If the display in question is something like a flat panel display or looks like a giant television, that’s because the screen’s refresh rate is different from the camera’s recording speed. This can manifest in the form of black bars traveling up or down the display, or other visual artifacts.
If you’re talking about a screen that uses LEDs in a pattern, like a standard LED numeric display, that’s because the circuitry driving them actually pulses the current to the LEDs. This lets them be driven to be apparently brighter while not burning them out or requiring more expensive LEDs that can handle higher power or work continuously at greater brightness.
Normally our eyes don’t see the flicker, but a camera can capture the effect, again usually because of capture speed being different than the update frequency of the pulsed LEDs.
You’ll see a similar effect in some car headlights and many other devices that use LEDs, most especially with LEDs whose brightness can be varied- that’s done by changing the pulse width to make the LED be “on” more or less, changing its apparent brightness to the human eye.
Because they do blink in general, but fast enough so that your eyes don’t notice it. The blink is due to the alternative current running through it. This current oscillates at the electrical network frequency (60Hz in France, i think 50Hz elsewhere), and whenever its value is far from 0 (be it in the positive or negative) is when the LED it powers shine the brighest (hence it happens 60*2 =120 times per second).
Now, i’m not 100% sure about this paragraph because it involves eye vision, but it seems to me, from the bits of studies i had involving that precise thing, what you see with your eyes, at every moment, is an average of all the lighting that came into your eye in the last 1/24th second (Which would be why if you shake your hand in front of your eyes, you see it at several positions at the same time).
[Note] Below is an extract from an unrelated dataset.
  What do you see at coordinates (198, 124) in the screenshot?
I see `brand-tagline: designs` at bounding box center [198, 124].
So if you take a signal oscillating at 120Hz and take, at a given instant, its average value during the last 1/24th second, you’re gonna obtain sensibly the same value, no matter what instant you consider. Because 1/24th second is enough to contain several periods of a signal oscillating at 120Hz (because said signal has a period of 1/120th second). Hence when you take several periods, the moments when the signal is near 0, and the moments where it is far from 0, compensate each others, and the average value you get is sensibly always the same.
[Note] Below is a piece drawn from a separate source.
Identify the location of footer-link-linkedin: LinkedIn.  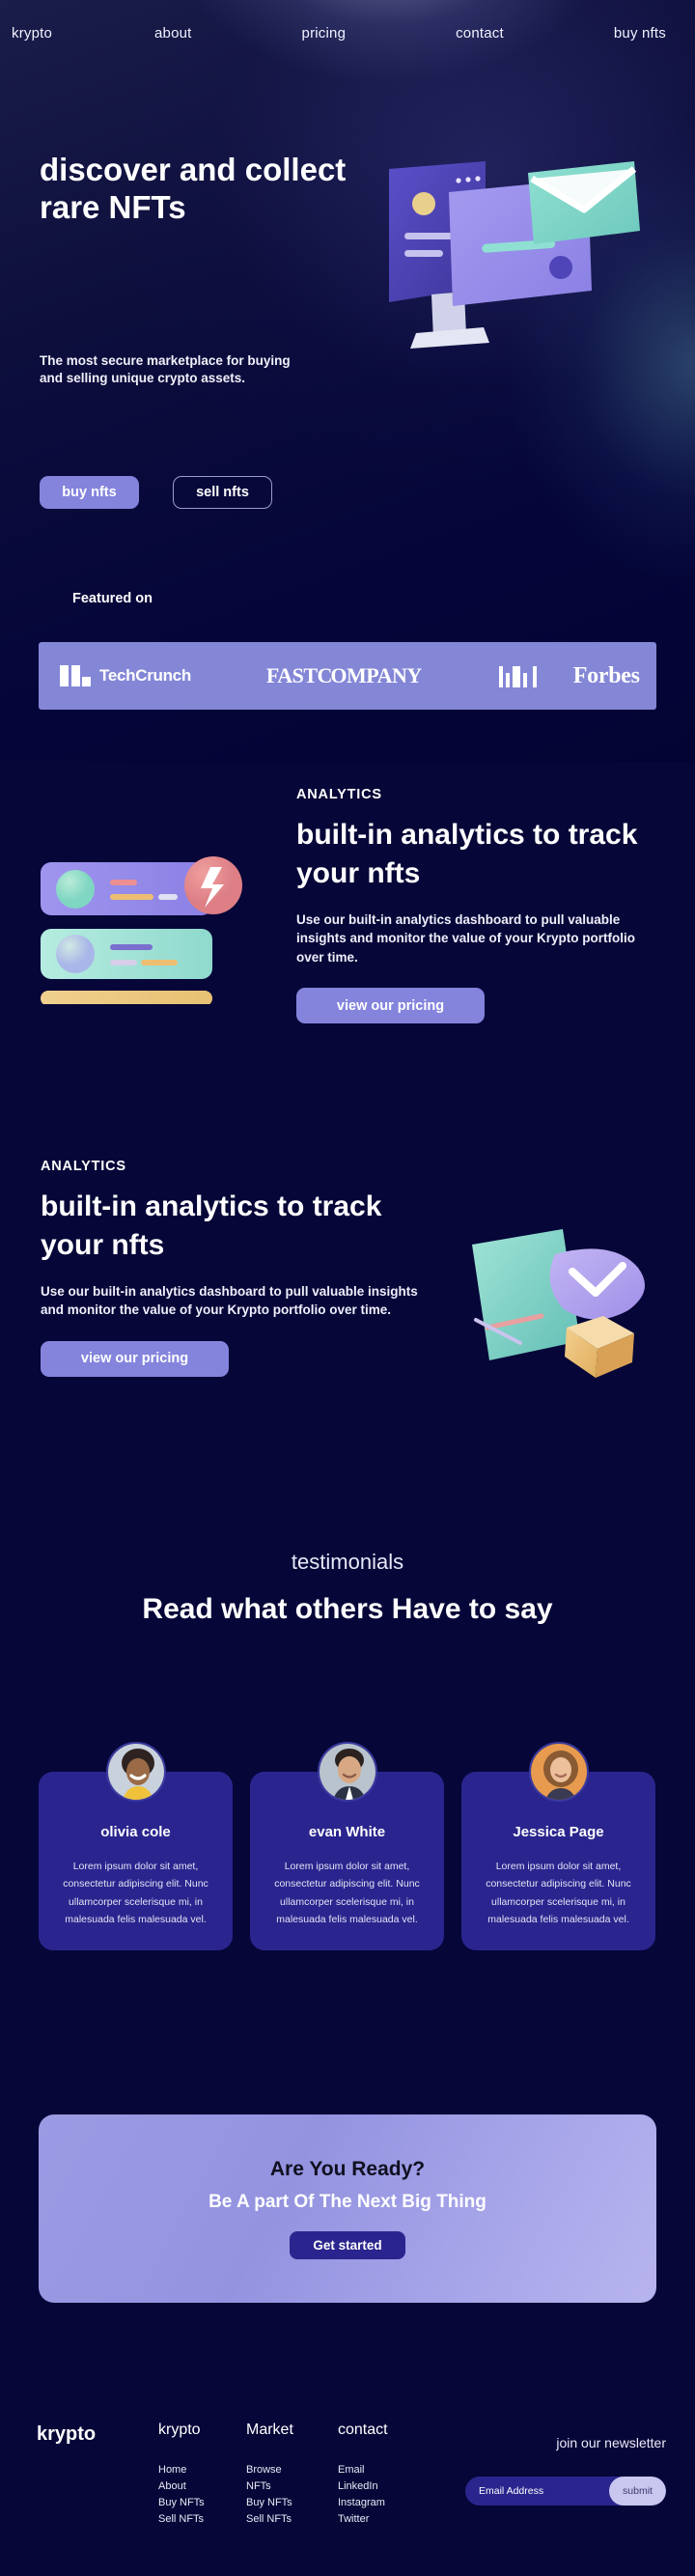
(363, 2487).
Which is why, with your bare eyes, the lighting seems constant and non-flickering. If it was powered with a current of lower frequency, you’d maybe see it flicker with your bare eyes.
When filming it with a camera, the camera proceeds differently. Say it films at 60 images per second. Every 1/60th second, it will take a photo. But to take that photo, it won’t expose its objective to light for that whole 1/60th second. Maybe less. Maybe it will expose itself for only half of it (1/120th second) and be shut during the other half. That time is called exposure time.
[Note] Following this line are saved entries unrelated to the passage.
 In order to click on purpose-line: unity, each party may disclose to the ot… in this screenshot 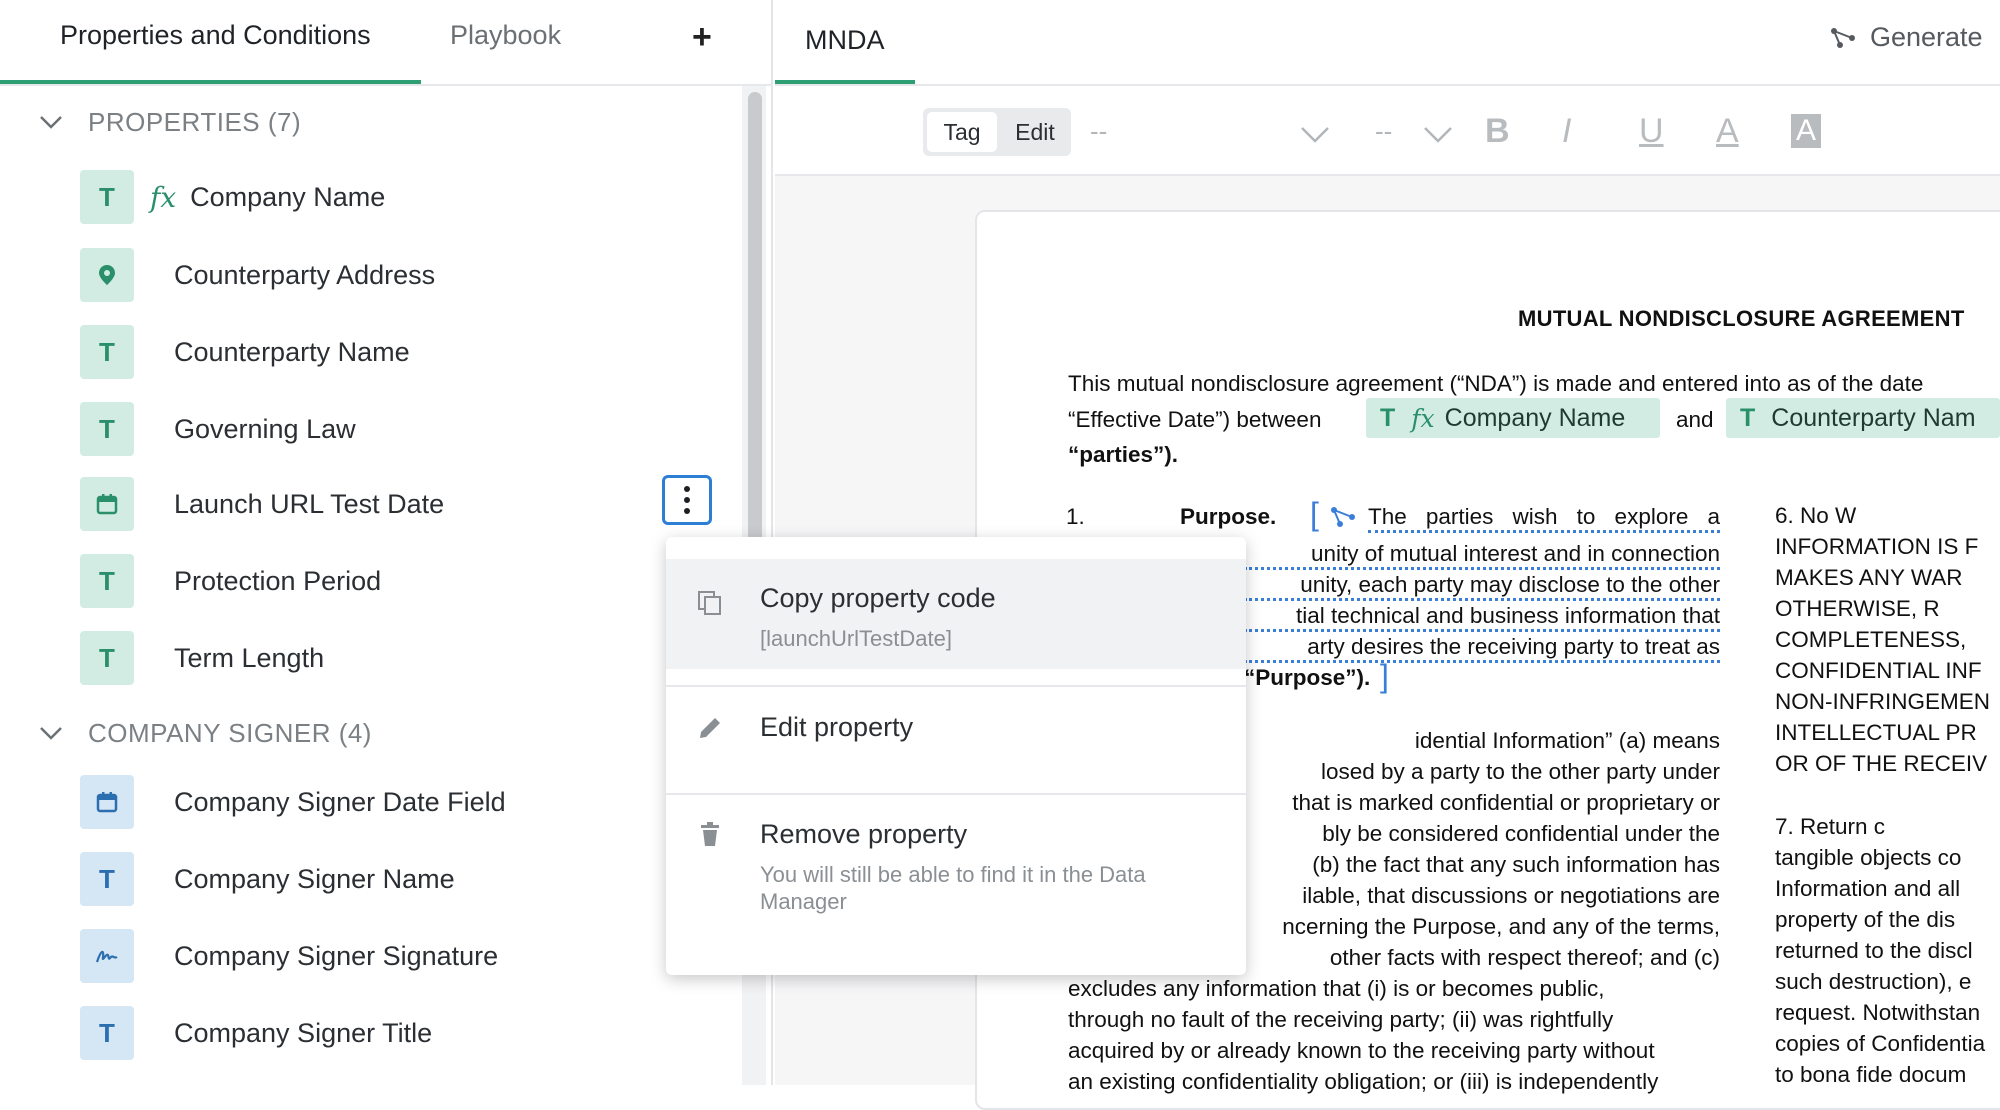, I will do `click(1482, 586)`.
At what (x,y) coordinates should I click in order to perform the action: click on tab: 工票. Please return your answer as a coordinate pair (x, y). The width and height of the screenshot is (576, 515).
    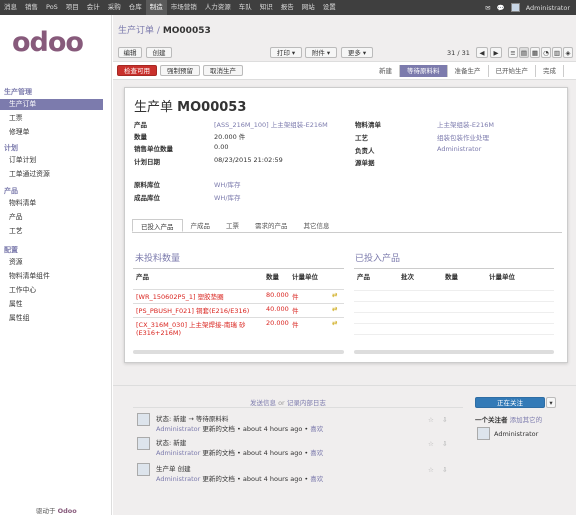
    Looking at the image, I should click on (232, 226).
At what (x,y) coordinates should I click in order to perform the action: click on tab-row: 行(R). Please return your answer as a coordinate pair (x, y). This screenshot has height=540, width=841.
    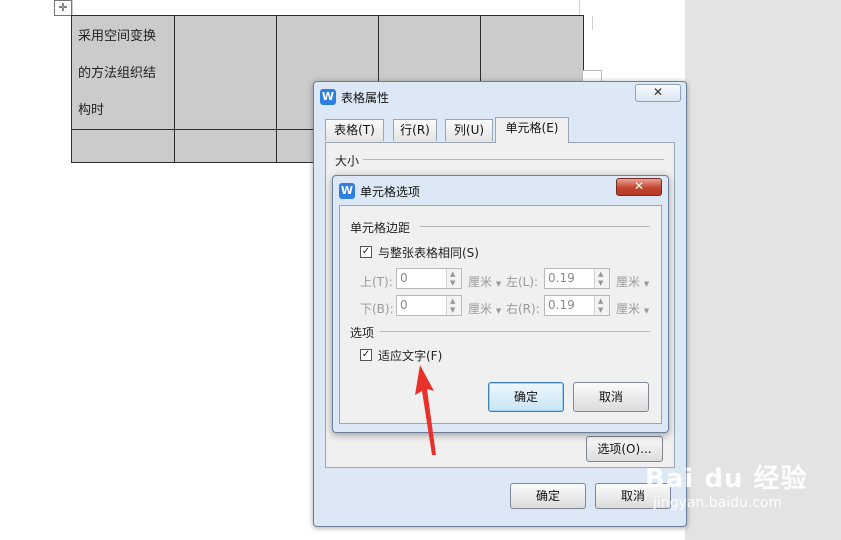
    Looking at the image, I should click on (415, 130).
Well, this way, the camera might have exposure times that are small enough that they do not contain several periods of the 120Hz electrical signal. Take an exposure time of 1/240th second. It’s half of a period of that 120Hz electrical signal. That exposure time is too short to contain a whole period. So maybe sometimes that will correspond to a moment of the period where the electrical signal is around 0, and sometimes that will correspond to a moment of the period where that same signal is far from 0. In the first case, the LED will not be shining a lot on the image, and in the second case, it will. Hence, you will have frames where the LED will be shining bright, and others where it won’t. Hence the flickering on video.
Digital displays such as LED, VFD and LCD are scanned. The numbers and letters are not on all the time. The computer supervising the display is turning on the LEDs or whatnot at a scan rate faster than the human eye can perceive. This allows the pixels in a display to be a matrix rather than 1:1 controlled. This allows you to control more LEDs than you have control lines for. The refresh rate for this is around 20Hz.
You camera, if it is digital, is also scanning pixels in a similar manner.
Because the display you are looking at and the camera you are using are not synchronized to each other, the LEDs appear to blink from time to time. This is because the camera scans at about 3 times the scan rate of the LEDs. This means that sometimes the camera will be scanning an LED when it is off, but should be on. To your eye the LED stays on all the time. But the camera sees when it is off as well.